# Can regular humans have similar/extra organs to a space marine?



## The Final Frontier (Oct 15, 2011)

This happened just yesterday when I was at my GW store, I was thinking of buying a centurian squad and making a captain/force commander with centurian armor. As I was browsing around like a little kid like we all do in there was a game going on. 

One guy was playing chaos SM and the other was playing IG with Augumentations. Now normally I'd be 'cool there's bound to be regiments of IG that been augmented with drugs, viruses or genetics' but then the IG player said his Shock Troopers? (IG elite troops) were augmented similar(NOT THE SAME AS A SM) to a SM like having an extra heart and other organs the SM have but far less efficient then the SM organs. This excluded the black carparse I believe although he didn't mention it. Of course am standing they'd like an idiot scratching my head 'whaa? I dont think that's possible Is it?'

I wasn't going to get in that situation. My question is the title lol.


----------



## Beaviz81 (Feb 24, 2012)

You can if you are a member of the Adeptus Mechanicus I guess.

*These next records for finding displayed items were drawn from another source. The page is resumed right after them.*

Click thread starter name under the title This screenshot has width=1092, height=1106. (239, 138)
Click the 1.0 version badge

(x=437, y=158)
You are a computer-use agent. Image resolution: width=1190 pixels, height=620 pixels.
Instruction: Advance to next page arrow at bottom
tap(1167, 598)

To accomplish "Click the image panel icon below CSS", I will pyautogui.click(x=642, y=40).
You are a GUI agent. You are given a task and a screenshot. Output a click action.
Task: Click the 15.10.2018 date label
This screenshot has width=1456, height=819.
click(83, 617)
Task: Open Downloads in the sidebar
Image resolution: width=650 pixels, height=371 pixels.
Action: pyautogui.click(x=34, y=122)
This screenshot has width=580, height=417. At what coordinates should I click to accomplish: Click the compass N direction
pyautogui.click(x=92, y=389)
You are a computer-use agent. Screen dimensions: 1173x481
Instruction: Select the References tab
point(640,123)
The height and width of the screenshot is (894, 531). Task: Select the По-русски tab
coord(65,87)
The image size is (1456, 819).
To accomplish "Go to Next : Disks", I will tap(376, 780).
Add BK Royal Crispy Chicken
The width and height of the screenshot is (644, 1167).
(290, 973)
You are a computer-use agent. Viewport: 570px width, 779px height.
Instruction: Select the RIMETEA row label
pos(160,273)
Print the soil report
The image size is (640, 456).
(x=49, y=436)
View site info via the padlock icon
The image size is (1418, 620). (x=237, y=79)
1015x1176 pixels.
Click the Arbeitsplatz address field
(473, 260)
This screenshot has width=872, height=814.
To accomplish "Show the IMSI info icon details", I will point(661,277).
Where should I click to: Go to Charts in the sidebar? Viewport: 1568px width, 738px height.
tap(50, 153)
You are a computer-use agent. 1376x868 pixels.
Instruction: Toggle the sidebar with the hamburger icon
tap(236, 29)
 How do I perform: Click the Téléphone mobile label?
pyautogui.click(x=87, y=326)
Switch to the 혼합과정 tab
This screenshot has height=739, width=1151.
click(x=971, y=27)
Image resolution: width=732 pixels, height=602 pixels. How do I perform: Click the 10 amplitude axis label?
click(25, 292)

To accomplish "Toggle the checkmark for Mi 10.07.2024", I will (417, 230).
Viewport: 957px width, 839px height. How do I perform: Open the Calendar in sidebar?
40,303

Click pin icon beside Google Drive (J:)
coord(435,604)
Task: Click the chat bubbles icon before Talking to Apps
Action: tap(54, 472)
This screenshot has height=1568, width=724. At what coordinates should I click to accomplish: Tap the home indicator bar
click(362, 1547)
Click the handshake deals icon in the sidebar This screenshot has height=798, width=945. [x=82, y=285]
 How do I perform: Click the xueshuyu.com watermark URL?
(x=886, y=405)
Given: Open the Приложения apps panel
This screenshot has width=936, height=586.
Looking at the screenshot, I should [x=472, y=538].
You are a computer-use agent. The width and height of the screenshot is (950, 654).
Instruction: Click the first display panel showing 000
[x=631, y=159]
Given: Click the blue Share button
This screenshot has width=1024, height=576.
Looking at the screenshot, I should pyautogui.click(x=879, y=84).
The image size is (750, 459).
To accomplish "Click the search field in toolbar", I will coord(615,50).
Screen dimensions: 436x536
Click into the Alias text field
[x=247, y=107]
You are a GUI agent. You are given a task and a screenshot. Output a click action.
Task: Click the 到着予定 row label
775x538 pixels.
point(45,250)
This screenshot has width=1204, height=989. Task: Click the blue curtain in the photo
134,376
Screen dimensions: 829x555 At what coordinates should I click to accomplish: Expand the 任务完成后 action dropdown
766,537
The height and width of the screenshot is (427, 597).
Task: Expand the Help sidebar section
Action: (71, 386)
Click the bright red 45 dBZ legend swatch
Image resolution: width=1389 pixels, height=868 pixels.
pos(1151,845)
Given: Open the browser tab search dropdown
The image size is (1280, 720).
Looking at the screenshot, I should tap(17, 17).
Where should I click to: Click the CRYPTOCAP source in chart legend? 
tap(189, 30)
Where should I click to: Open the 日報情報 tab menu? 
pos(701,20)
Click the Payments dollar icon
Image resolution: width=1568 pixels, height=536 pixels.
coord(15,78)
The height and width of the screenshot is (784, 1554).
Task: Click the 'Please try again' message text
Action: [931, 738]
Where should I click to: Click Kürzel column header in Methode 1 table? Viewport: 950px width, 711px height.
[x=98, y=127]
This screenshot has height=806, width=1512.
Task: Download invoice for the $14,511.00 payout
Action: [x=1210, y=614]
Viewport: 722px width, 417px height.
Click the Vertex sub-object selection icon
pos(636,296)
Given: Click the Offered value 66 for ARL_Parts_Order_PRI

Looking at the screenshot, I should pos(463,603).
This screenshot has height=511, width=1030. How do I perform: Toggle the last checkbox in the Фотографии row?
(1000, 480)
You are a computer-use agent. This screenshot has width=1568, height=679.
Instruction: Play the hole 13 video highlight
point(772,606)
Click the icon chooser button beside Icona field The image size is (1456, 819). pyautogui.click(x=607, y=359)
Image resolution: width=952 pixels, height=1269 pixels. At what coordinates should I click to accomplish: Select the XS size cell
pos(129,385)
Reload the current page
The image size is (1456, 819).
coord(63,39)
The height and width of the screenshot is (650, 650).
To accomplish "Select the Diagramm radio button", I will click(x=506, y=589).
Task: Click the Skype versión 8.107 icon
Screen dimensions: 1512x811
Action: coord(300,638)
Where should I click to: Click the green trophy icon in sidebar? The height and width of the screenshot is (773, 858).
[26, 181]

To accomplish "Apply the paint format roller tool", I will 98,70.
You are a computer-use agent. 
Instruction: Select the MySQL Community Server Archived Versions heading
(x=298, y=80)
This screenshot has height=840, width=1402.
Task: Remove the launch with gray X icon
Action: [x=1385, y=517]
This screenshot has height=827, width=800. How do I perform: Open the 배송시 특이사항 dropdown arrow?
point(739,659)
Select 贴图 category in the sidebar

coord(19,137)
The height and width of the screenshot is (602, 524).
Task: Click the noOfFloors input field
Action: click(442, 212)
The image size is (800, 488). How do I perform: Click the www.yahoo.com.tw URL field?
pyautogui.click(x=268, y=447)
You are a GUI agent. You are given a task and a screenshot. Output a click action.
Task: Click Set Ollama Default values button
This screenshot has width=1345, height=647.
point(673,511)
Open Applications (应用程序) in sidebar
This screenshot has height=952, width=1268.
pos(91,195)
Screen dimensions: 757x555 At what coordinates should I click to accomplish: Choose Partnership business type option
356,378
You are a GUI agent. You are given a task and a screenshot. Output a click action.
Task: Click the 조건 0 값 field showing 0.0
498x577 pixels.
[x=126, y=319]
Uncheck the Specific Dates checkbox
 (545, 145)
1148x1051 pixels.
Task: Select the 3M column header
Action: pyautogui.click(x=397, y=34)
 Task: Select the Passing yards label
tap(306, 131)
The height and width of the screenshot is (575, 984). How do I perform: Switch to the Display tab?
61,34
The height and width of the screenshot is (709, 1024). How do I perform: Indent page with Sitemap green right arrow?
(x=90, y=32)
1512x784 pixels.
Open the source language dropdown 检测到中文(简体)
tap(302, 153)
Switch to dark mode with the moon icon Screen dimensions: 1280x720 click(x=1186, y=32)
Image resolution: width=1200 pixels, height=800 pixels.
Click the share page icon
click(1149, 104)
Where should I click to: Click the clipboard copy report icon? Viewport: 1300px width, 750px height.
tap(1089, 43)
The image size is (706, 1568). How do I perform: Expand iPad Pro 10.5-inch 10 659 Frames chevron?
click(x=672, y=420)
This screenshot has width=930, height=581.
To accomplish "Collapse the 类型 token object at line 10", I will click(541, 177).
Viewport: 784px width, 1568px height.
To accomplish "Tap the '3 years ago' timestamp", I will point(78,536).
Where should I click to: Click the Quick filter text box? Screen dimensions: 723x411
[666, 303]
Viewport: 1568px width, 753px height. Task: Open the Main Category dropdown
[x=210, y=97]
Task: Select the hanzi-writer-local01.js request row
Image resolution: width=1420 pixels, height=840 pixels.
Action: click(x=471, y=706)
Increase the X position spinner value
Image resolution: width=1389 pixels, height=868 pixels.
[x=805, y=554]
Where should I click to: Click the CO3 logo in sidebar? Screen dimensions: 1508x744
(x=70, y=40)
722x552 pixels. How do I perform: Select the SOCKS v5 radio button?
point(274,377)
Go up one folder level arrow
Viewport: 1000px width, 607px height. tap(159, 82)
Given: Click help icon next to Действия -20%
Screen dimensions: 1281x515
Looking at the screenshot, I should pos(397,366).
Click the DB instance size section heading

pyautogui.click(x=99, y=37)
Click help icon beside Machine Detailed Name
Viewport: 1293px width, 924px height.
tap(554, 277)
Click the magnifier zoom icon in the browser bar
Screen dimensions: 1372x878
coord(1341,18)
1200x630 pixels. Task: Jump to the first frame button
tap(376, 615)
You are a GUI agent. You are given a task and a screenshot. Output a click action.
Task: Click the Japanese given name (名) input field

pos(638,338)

Her should have called his troops Skitarii, and I must say you stumble over a lot of people with special interpretation of fluff.

What next? A hockey-themed Space Marine-chapter?


----------



## Loki1416 (Apr 20, 2010)

In the day and age of 40K, I can see extra organs put in standard humans. They are given chem mixes that make them go into a rage (like an Eversor assassin). Look at the Mechanicus. They augment their body to become more machine like. They don't start out as all advanced, but gradually work their way up. I can't say that I've read any where that extra organs were implanted, but I can't see why the technology is not there.
As for that guys IG army, if it's his fluff for his own army, I'm perfectly fine with that. However, if he is doing it and boosting the stats of his IG troopers, then that's a huge no go. So fluff wise, yes. Game effecting wise, no.

Edit: I would love to see a hockey themed army. Especially a Detroit Redwings one!


----------



## hailene (Aug 28, 2009)

Remember that the Primarchs, and by extension, the Space Marines, were made (supposedly) with the help of Chaos. I can imagine some of the crazier organs, like the Omophagea, are probably outside the realms of current 40k technology. 

Tossing in an extra heart or reinforcing their bones is definitely possible.


----------



## Beaviz81 (Feb 24, 2012)

hailene said:


> Remember that the Primarchs, and by extension, the Space Marines, were made (supposedly) with the help of Chaos.


Source?


----------



## gen.ahab (Dec 22, 2009)

Here's the thing: Space Marines, and their extra organs make no damn sense. At all. Considering this, I see no reason why a human couldn't have extra organs in the 40k universe.



Beaviz81 said:


> Source?


Pretty widely accepted fluff that's been stated on more than one occasion in the heresy books, and probably other places.

EDIT: Well, it's never been said by anyone on the imperial side or by a neutral party, but it's been hinted at with all the subtlety of a sledgehammer.


----------



## The Final Frontier (Oct 15, 2011)

I think he used inferior like organs that worked like the SM organs other then the black carparse. From a secondary heart, reinforced bones, Muscle growth, can enter hibernation for a time, learn by eating etc. I just can't grasp how humans can basically have the same organs as SM just in a far less efficient form. If they add this? Why in the hell is this not standard for all IG? Can't be that expensive compared to making warships that are hive cities with massive guns.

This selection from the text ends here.